Each line that contains the word "menu" is to be copied from the records below.

------------

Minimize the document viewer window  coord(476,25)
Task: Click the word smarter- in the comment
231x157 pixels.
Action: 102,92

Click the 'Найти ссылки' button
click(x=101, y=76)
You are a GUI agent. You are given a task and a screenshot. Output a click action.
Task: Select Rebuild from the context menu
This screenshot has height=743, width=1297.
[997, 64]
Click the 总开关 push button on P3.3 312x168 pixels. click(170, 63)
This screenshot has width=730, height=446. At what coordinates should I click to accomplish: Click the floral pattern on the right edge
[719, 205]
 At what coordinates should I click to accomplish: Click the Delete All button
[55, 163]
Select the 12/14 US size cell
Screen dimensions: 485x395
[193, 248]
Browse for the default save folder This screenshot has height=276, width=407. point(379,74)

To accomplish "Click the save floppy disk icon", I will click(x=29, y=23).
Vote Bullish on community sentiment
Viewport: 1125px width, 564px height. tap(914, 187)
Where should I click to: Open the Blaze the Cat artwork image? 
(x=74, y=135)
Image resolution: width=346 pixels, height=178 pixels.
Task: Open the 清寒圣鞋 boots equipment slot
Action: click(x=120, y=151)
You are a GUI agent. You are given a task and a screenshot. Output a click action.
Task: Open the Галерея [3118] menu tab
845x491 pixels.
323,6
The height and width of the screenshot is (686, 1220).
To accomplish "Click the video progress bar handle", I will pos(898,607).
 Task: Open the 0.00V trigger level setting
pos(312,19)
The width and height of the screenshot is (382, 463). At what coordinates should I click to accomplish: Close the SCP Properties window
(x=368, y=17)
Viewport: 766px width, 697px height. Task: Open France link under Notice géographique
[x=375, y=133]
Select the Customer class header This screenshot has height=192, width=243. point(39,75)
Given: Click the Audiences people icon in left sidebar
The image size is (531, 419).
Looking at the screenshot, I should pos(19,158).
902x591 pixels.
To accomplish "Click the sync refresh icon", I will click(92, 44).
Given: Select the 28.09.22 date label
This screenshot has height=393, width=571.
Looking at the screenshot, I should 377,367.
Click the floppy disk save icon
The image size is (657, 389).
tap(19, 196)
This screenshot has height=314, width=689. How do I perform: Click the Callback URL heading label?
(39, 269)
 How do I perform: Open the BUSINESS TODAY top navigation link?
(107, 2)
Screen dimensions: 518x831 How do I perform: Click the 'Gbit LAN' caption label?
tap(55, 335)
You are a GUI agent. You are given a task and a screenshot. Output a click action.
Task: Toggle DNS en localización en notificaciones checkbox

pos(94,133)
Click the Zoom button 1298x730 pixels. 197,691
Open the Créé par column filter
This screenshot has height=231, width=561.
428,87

------------

[Solution for this problem]:
Task: Select Rebuild from the context menu
Task: Open the Галерея [3118] menu tab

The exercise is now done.